Le prime forme di condivisione erano essenziali. Una pagina che si aggiornava, un dato che veniva inserito, un risultato che compariva per tutti. Erano modi per fare qualcosa in comune, senza complessità, ma con un’idea chiara: la partecipazione può essere un’esperienza.
Dipingi con noi
Dipingi con noi è stato uno dei primi esempi di condivisione applicata al gioco. Una tela virtuale, inizialmente vuota, che si riempiva nel tempo grazie alle pennellate dei partecipanti. Ogni pennellata compariva in una posizione casuale e contribuiva a rivelare l’immagine finale, suddivisa in 1575 tasselli.

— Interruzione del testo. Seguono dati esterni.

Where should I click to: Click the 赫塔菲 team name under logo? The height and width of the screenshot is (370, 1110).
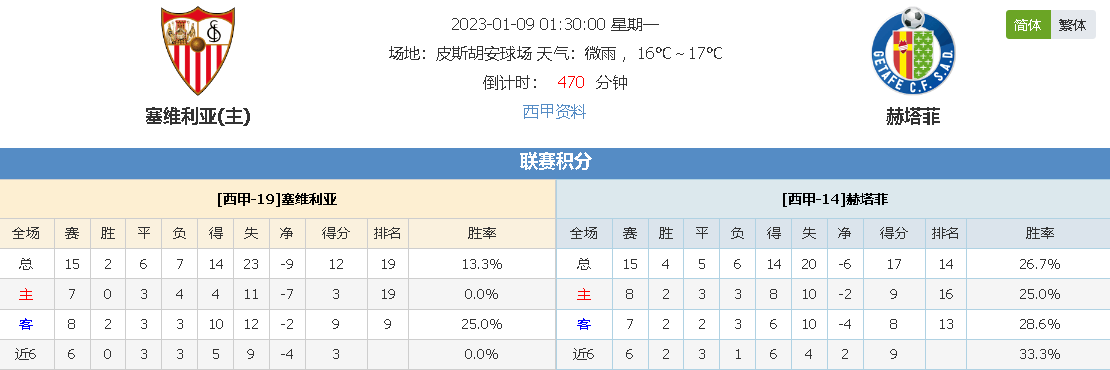913,117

Lo scopo era semplice: capire chi, osservando la tela ancora incompleta, riusciva a indovinare il soggetto. Per rendere il gioco accessibile a tutti, anche ai meno esperti, veniva mostrata una scritta che descriveva il tema dell’immagine. Anche quella, però, doveva essere indovinata.
All’inizio il progetto era dedicato solo ai quadri, da cui il nome. Con il tempo si è ampliato, fino a includere otto percorsi tematici: Nord, Centro, Sud, Isole, Italia Tutta, Poesia, Arte, Old Style. La forza del gioco non stava nella difficoltà, ma nella partecipazione: l’immagine si formava solo grazie al contributo di tutti.
Cruciverba condivisi
La stessa logica è stata applicata ai cruciverba. Una griglia comune, una definizione che compare, una risposta che si inserisce e diventa visibile per tutti. Anche qui, la partecipazione è l’elemento centrale: risolvere insieme, vedere la griglia prendere forma, contribuire a un risultato condiviso.
La condivisione non è più solo un modo per mostrare un contenuto, ma un modo per costruirlo. Ogni risposta è una tessera che completa la griglia, proprio come ogni pennellata completava la tela.
Verso un metodo
Questi passaggi hanno mostrato che la condivisione può diventare un metodo. Un modo di progettare strumenti che non si limitano a mostrare informazioni, ma che permettono alle persone di partecipare, contribuire, risolvere.
È da questa idea che nasce il percorso che porta a PAR: una struttura pensata per rendere la partecipazione semplice, naturale e condivisa.